An iconic image of the Great Irish Famine: pen & ink drawing of Bridget O’Donnel and two of her children by (it is believed) James Mahony, published in the London Illustrated News on 22nd December 1849.

The last couple of Monday nights have seen the airing of a two-part documentary series called The Hunger on RTÉ. It was, of course, about the Great Irish Famine, which led to the death of one million (mainly poor) Irish people and the emigration of over two million in the subsequent years. It was a shattering episode that altered Ireland for ever; the population of this island still hasn’t recovered to pre-Famine levels.

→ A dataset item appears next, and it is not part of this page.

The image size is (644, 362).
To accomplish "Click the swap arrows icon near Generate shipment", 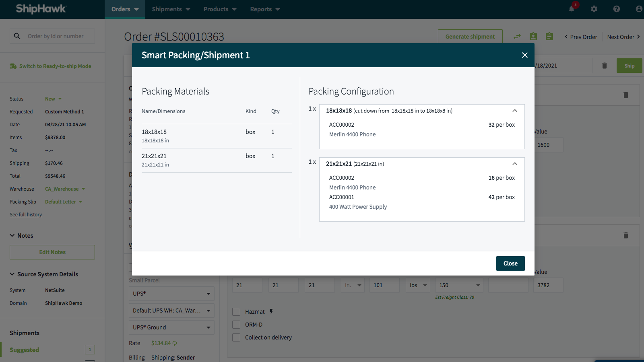I will (517, 37).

The series, based on a serious scholarly book called Atlas of the Great Irish Famine, and narrated by Liam Neeson, was unflinching and sometimes harrowing to watch, the dreadful personal accounts of suffering juxtaposed with equally shocking graphics showing the scale of the depopulation of rural Ireland. I haven’t read the book on which the The Hunger is based, but have ordered it from the local bookshop.

‘No imagination can conceive — no tongue express— no brush paint— the horrors of the scenes which are daily exhibited in Ireland’, observed Senator Henry Clay in 1847 at the height of the Great Hunger.

I think it would be great if The Hunger were shown on British television, though I suspect few would watch it. The British prefer their own propaganda to the truth about the empire. Oscar Wilde once remarked “The problem is the English can’t remember history, while the Irish can’t forget it”. I don’t think the Great Famine will be forgotten soon, but I for one don’t see that as a problem.

2 Responses to “The Hunger”

  1. Dave Carter Says:

    It would be great if this was shown in the UK, maybe Channel 4 would show it. I don’t see the BBC taking it up these days sadly. There is a mixture of ignorance and outright denial in the UK about these events. On a smaller scale the same thing happened in the Hebrides, Skye etc.